Видеопроект «Я отыщу себя везде»: Алексей Крикливый
Честно скажу: до сих пор не могу понять, где в театре эксперимент, а где нет? Где он начинается, а где заканчивается? Когда начинаешь репетировать, ты же думаешь, что вот сейчас делаешь лучший спектакль в своей жизни. Кажется, происходит какое-то откровение. Репетиции спектакля идут два-три месяца. Но ты, режиссёр, находишься наедине с этим текстом гораздо больше. Есть подготовительный период, когда ты выращиваешь в себе этот текст. И с этим тоже всё очень сложно. Можно долго растить и вырастить, а можно переходить и перегореть. Ходишь, ходишь, и вдруг понимаешь, что оно внутри больше не работает. А есть какие-то работы, когда ты не отдаешь себе отчёт, а они толкают тебя к чему-то, изменяют тебя. Именно это мне и нравится в режиссёрской профессии: ты находишься в бесконечном процессе узнавания себя и познания устройства мира. Это одна из тех немногих профессий, в которой ты, не будучи сумасшедшим, можешь войти в диалог, допустим, с Гомером. Ты реально находишься в отношениях с текстом и человеком, который это написал. Вчитываясь в текст, разбирая, как он написан, ты узнаешь про себя что-то крутое и начинаешь ловить автора на том, что здесь он с тобой играет, а там, к примеру, хитрит. Он оказывается интересным собеседником. Мне лично любопытно было работать с «Одиссеей» в Пермском Театре-Театре. С Толстым в «Глобусе». С Горенштейном в Омской драме. И со «Временем женщин» Елены Чижовой там же. Этот спектакль поставлен в 2013 году, но идёт в репертуаре до сих пор. Дай бог здоровья девушкам-артисткам! Они очень крутые и умницы. И достойно держат спектакль. Мне он нравится, но я не могу его как прежде воспринимать. Спектакль идёт, а я уже изменился. Тот спектакль ставил какой-то другой Алексей Михайлович. Я бы такой сегодня уже не выпустил.
«Время женщин» ©omskdrama.ru
В прошлом году вы организовали в центре города новое театральное пространство — «Мастерскую Крикливого и Панькова». Отчего и зачем главному режиссёру академического театра с двумя сценами и собственноручно собранной труппой понадобилась студия?
Эта история началась пять лет назад, когда мы с Ильёй Владимировичем набрали курс в Новосибирском театральном институте. Это был совместный актёрско-режиссёрский курс. Двойное образование, как в ГИТИСе. И международный статус, поскольку у нас учились студенты из Таджикистана.

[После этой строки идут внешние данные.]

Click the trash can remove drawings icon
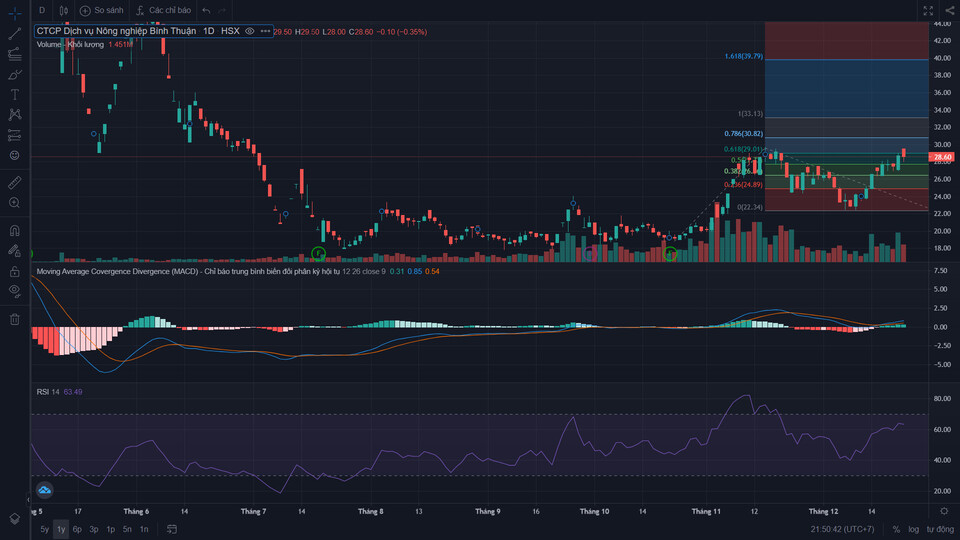 pyautogui.click(x=14, y=319)
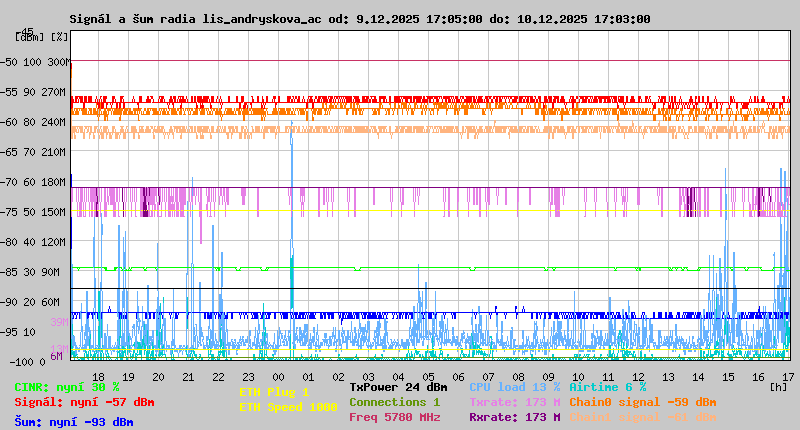Click the ETH Plug legend entry

(x=274, y=393)
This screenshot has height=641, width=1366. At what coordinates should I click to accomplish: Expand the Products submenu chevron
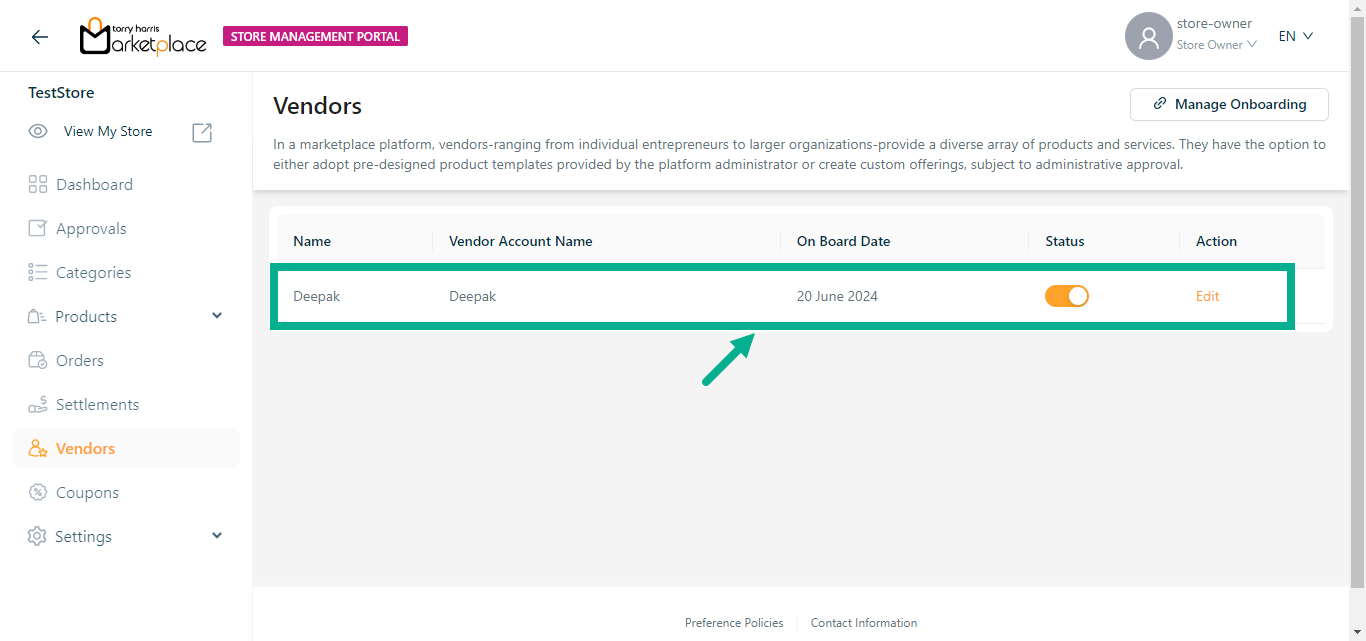point(217,316)
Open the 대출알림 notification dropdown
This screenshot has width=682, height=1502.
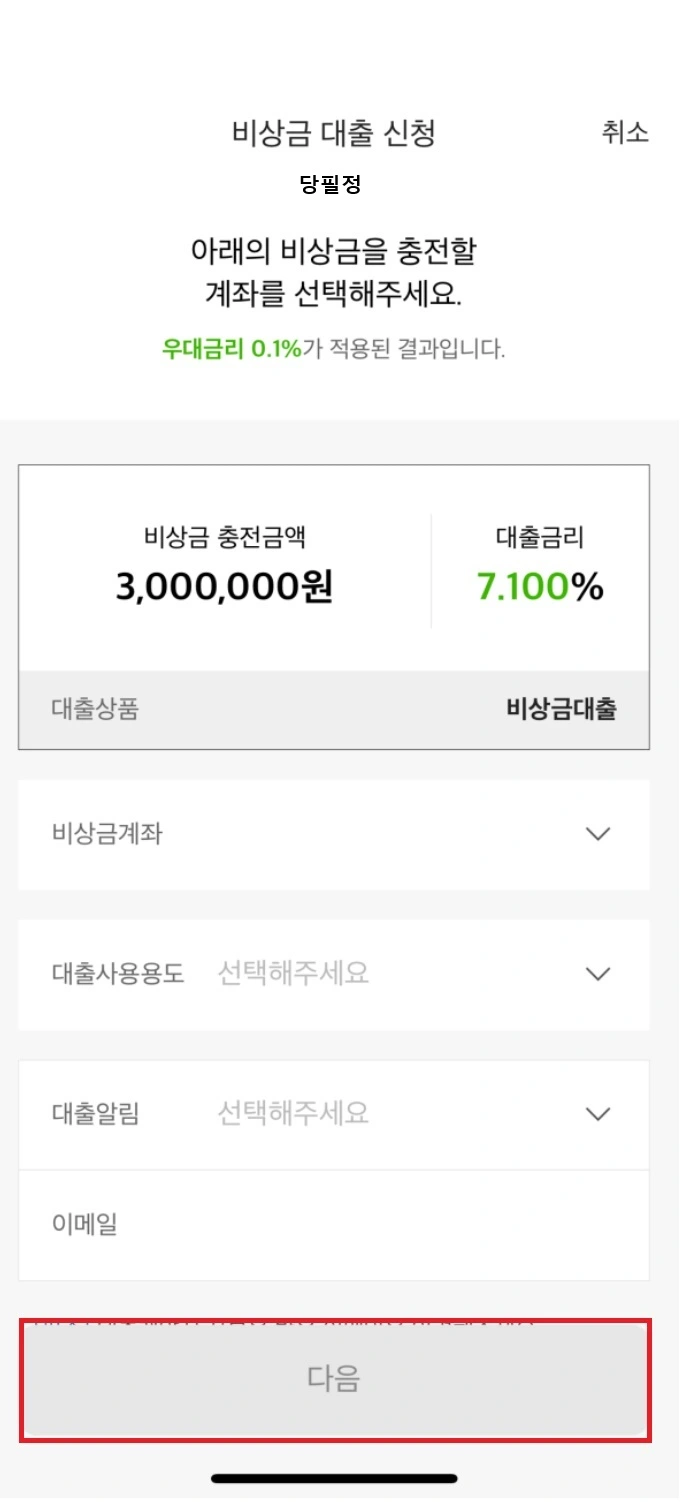[x=334, y=1114]
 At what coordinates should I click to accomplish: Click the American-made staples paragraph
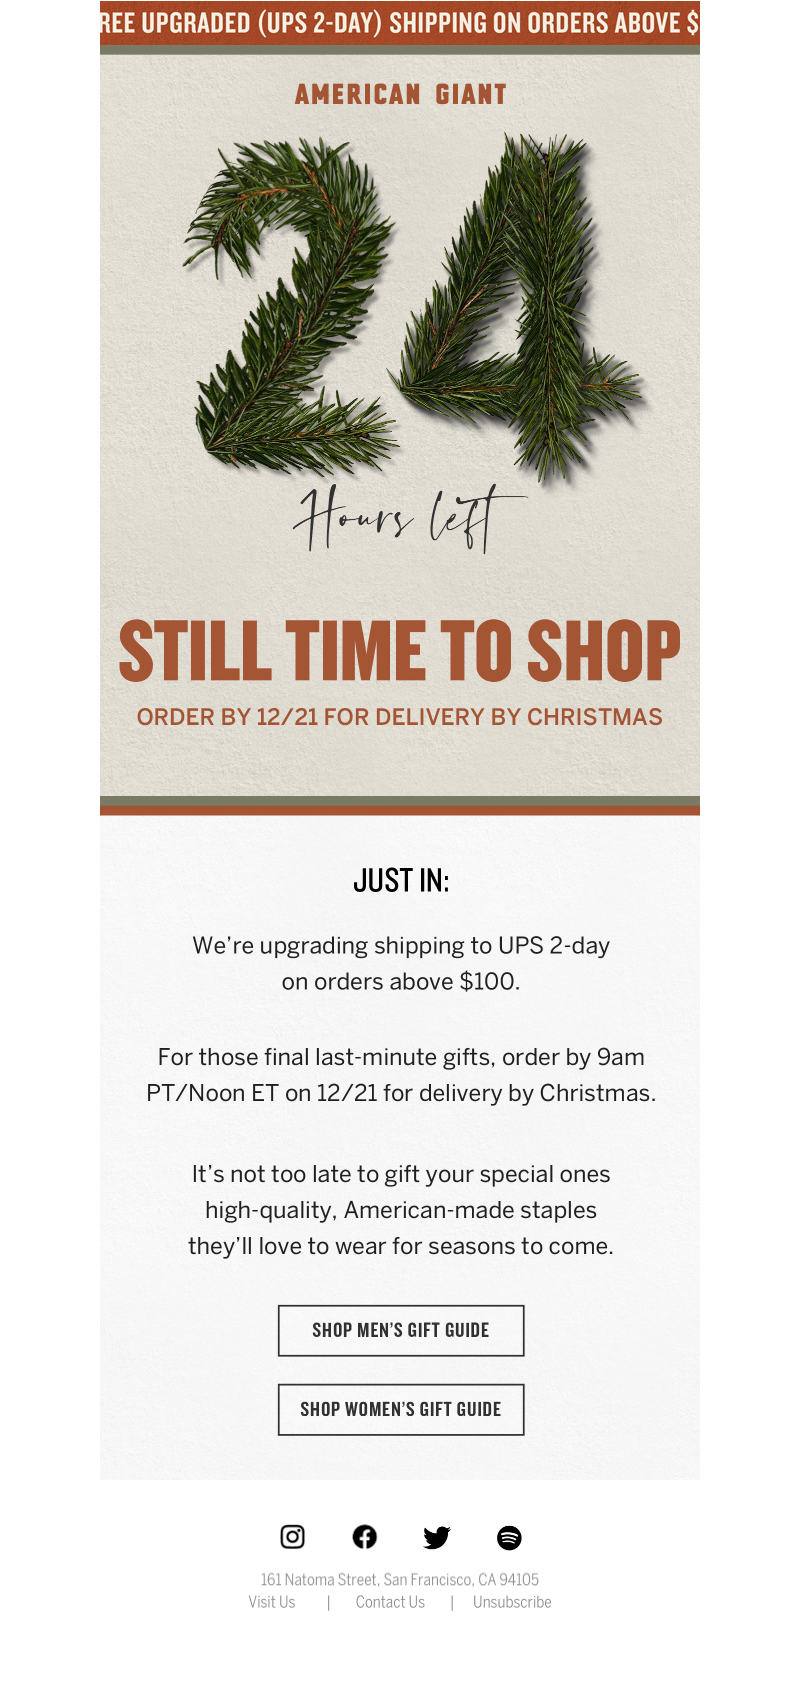click(401, 1210)
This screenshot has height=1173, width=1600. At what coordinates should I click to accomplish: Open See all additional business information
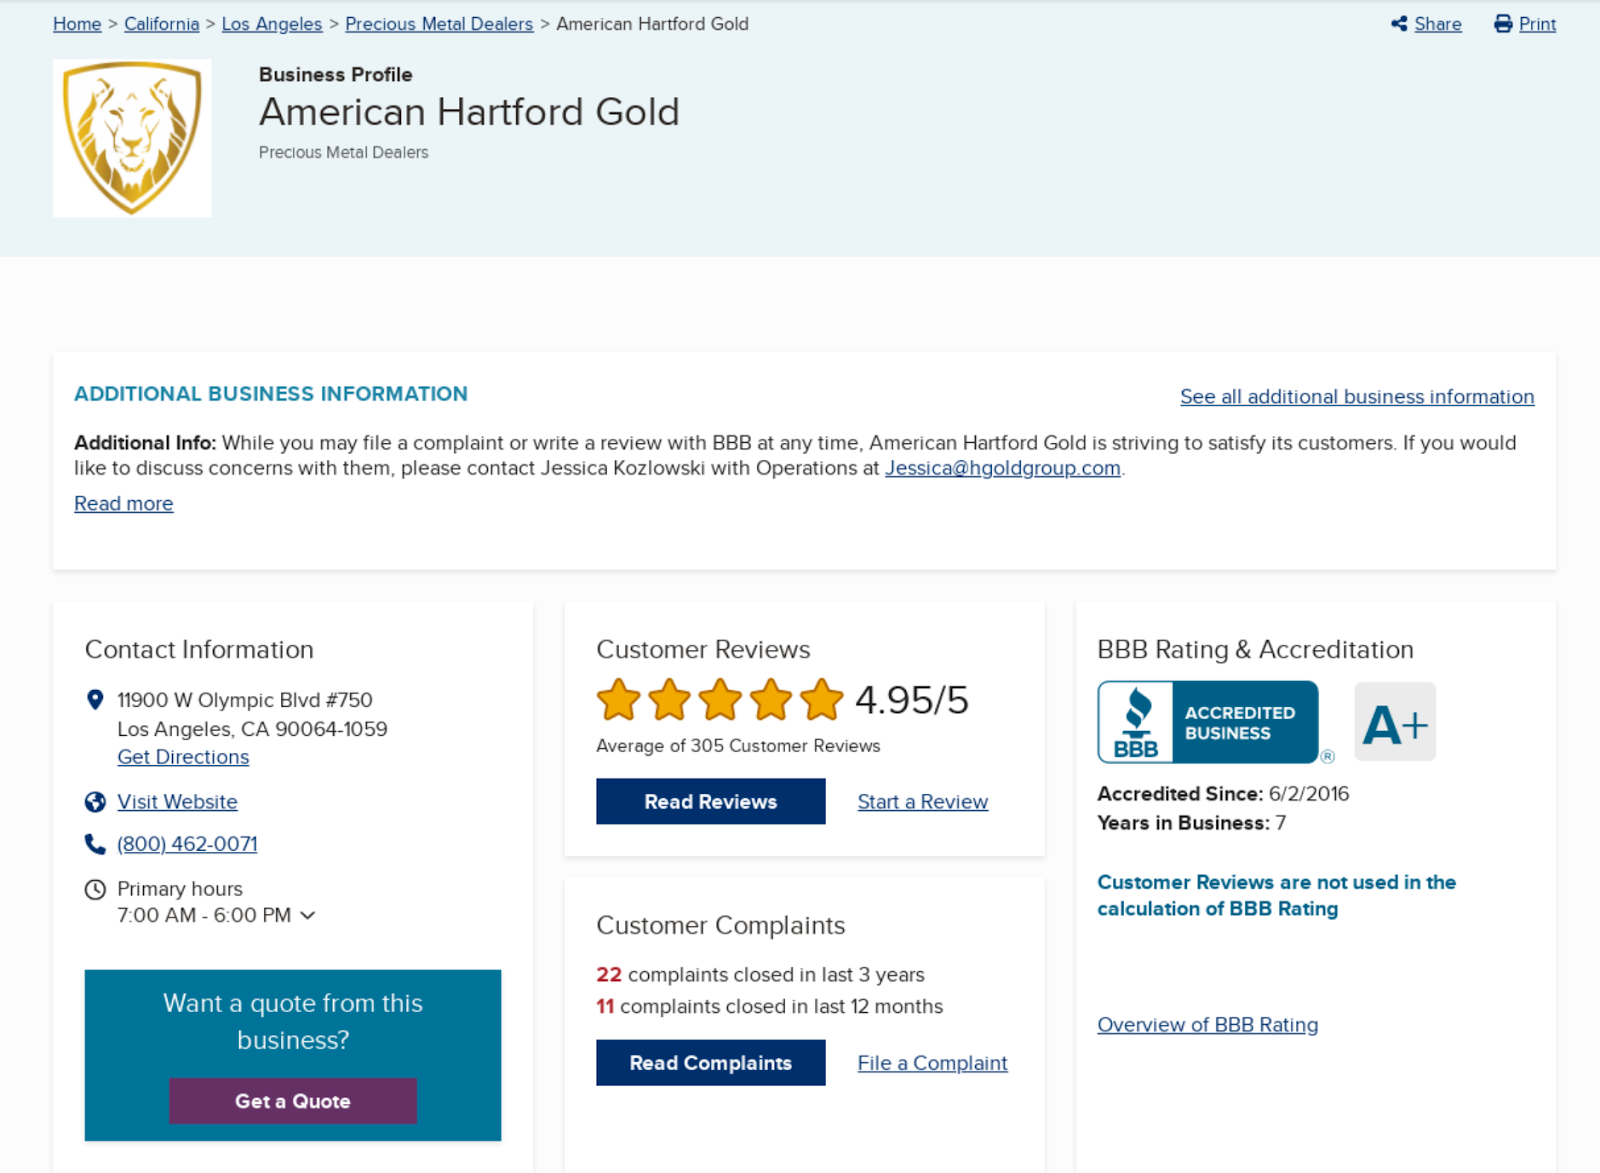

Это, конечно, очень сильно на нас повлияло – разница культур, сознания, религий. Это был путь испытаний, который нам надо было пройти. И поскольку на курсе выпускали спектакли и студенты, и педагоги, мы начинали понимать, что что-то начинает происходить. Из ребят получилось нечто большее, чем просто курс. Они вошли в такие отношения друг с другом, что мы увидели в этом перспективу. После выпуска наш актёрский курс оказался стопроцентно трудоустроен по разным театрам, но мы захотели продолжить наше общение. А еще у нас были неугомонные режиссёры, которые учились пять лет и теперь получили возможность свои навыки на практике применить.
То, что сейчас происходит в нашем подвальчике на Ленина, 15, я даже не могу сформулировать. Там происходит всё!
Спектакли, перформансы, концерты, вербатим, документальный театр, сторителлинг. Там работают инклюзивные студии. Туда приходят наши друзья и ученики. У нас идёт постоянный поиск. При этом ребята не получают за свою работу деньги. Они репетируют по ночам после основной работы. И делают это только потому, что им необходимо это делать – руки чешутся, дрожь берет. Пока – тьфу-тьфу-тьфу – всё держится на этом.
Мы верим, что нужны друг другу. Эта внутренняя история питает режиссёров и обогащает артистов. Мы можем пойти не в ту сторону и заблудиться, но это не имеет значения. Важна энергия движения. У нас нет перед глазами финальной сцены, где на финише засверкает фейерверк. Нет, нам важен сам процесс.